Although it's seen better days, the Cooley-Neff warehouse on North Fir Street was deemed worthy of preservation after it was listed in the National Register of Historic Places.

Although it's seen better days, the Cooley-Neff warehouse on North Fir Street was deemed worthy of preservation after it was listed in the National Register of Historic Places.

The warehouse was described by the federal agency as "the best surviving commercial example of the Spanish Colonial Revival style" in downtown Medford.

George Kramer, the Ashland historian who wrote the nomination, said the hulking grey building along the railroad once served as a paper warehouse.

"There are many interesting things about the warehouse," Kramer said. "It was built by two prominent Medford businessmen who actually went to the trouble of making a warehouse look good."

Friends and business partners J.H. Cooley, a lumberman, and attorney Porter Neff built the warehouse in 1924 during the height of the Spanish Colonial architecture craze, Kramer said.

The style's most distinguishing features are dramatic arches, tiled roofs and stucco walls, which make the Cooley-Neff warehouse stand apart from its modern counterparts.

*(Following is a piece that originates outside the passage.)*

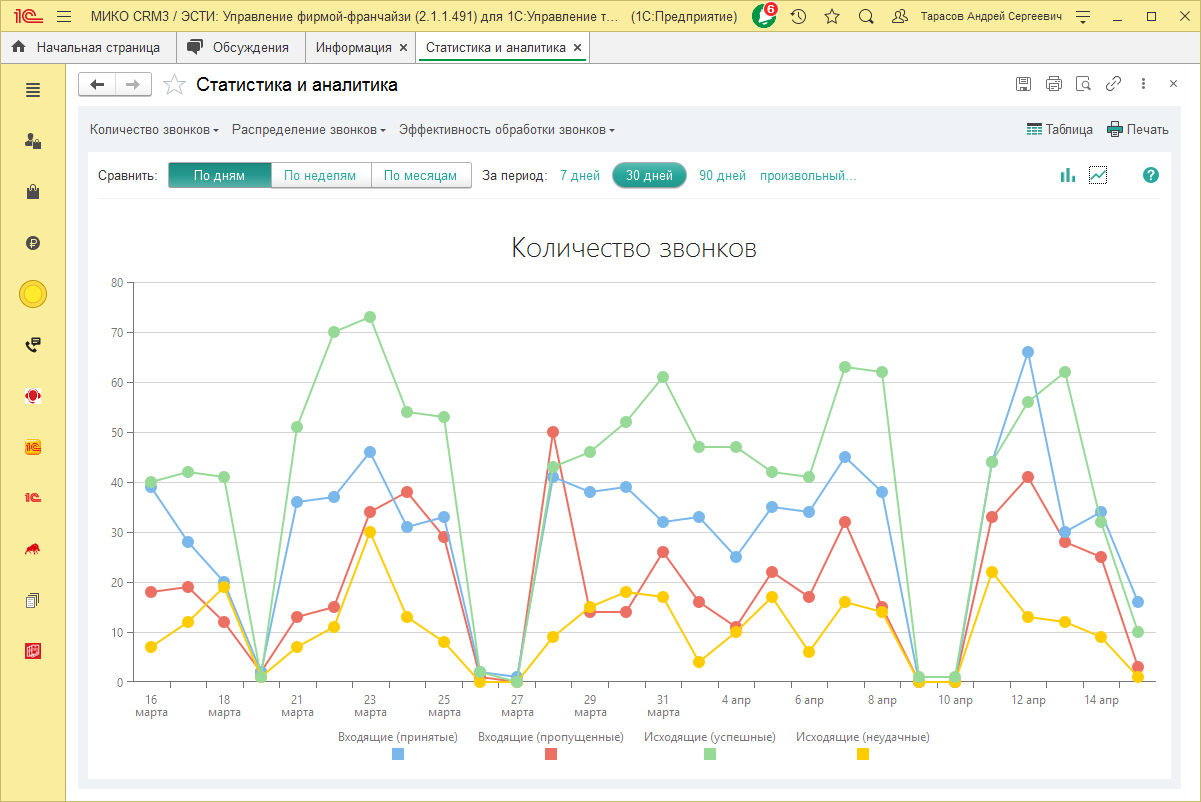The image size is (1201, 802).
Task: Expand 'Распределение звонков' dropdown menu
Action: tap(308, 130)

"Today warehouses are built with utilitarian purposes in mind," Kramer said. "They are usually boxy and simple in appearance."

Cooley and Neff also commissioned what is now known as the Craterian Ginger Rogers Theater in downtown Medford. That building housed Neff's law office upstairs, Kramer said.

The warehouse stands empty now. According to tax records it is owned by Fortune8 Services LLC out of Jacksonville. It was recently posted for rent on Craigslist.

Inclusion in the National Register allows substantial state and federal tax benefits to encourage refurbishing damaged or run-down buildings, Kramer said.

The Cooley-Neff warehouse could benefit from a facelift. The building has been tagged by graffiti and some windows are boarded up.

Getting a building on the National Register is a complicated process. The nomination is presented to a nine-person governor's advisory committee in Salem.

If they approve the nomination, it is then sent to the National Park Service, which maintains the National Register under the authority of the National Historic Preservation Act of 1966.

"People think that any building with historic value is put on the Register," Kramer said. "But it takes a dedicated property owner or community to take on the trouble of nominating it."